Ironically, one city agency is actually proving the wrongheadedness of the official no-confidence vote in industry. The Brooklyn Navy Yard with more than forty buildings, four million square feet of industrial space, 230 tenants, and five thousand employees has a never-ending waiting list for production businesses wishing to get in. It can’t build new buildings fast enough to fill demand. Only one business, so far, has folded during the economic collapse, and another was right there to fill the space. Current tenants keep growing and want more space. Demand grows while available space citywide keeps shrinking.

The entrepreneurial processes from which new businesses emerge and grow have a timeless legitimacy and repeat themselves if conditions exist to allow the process to continue. The repetition of the process often looks somewhat different over time, but the repetition of a natural process remains nonetheless.

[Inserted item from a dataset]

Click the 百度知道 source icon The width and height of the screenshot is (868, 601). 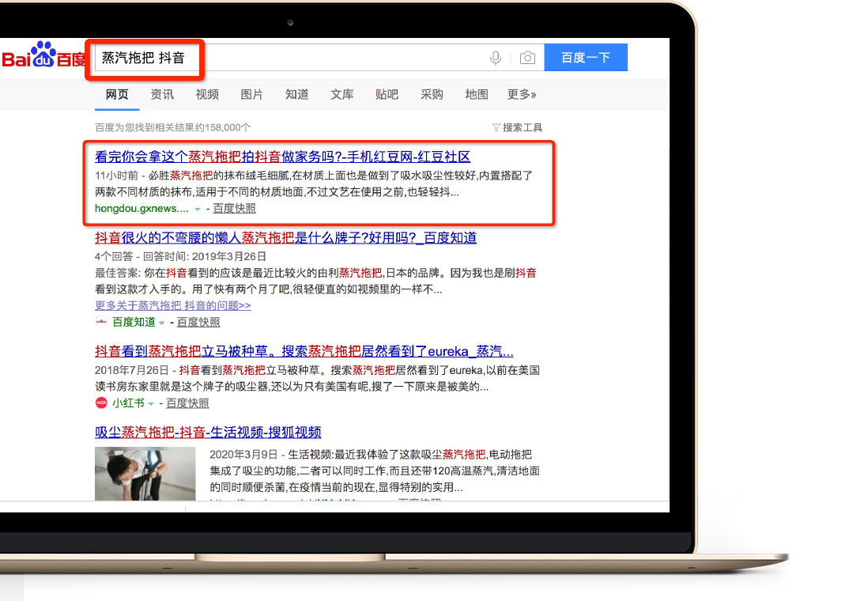101,323
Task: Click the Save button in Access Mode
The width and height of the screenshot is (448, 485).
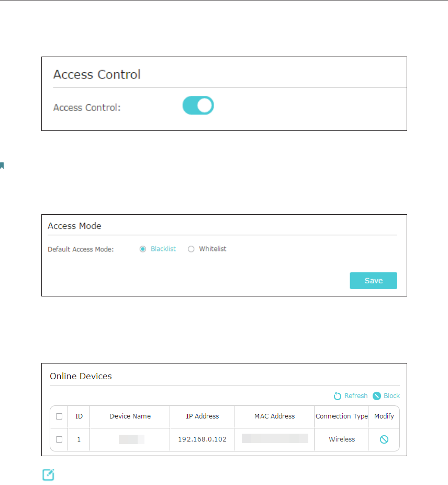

Real estate development doesn’t create economic growth; it follows it.

Again we return to Jacobs’s point that economic growth comes when new work is added to old and imports are replaced with local production. One of the most important and oft-cited examples she presented to demonstrate new work created by import replacement was the Japanese bicycle industry, which, when her book was published, was a world leader. She wrote: “Innovations are the most important kind of goods and services added to older work. But for every true innovator, there are many, many imitators. Innovations make up only a fraction of the many individual instances in which new goods and services are added logically to older work. Imitation is a shortcut. It seldom requires as much trial and error as innovations do. The repairing of things is often the older work to which the newer work of making the same things is added.”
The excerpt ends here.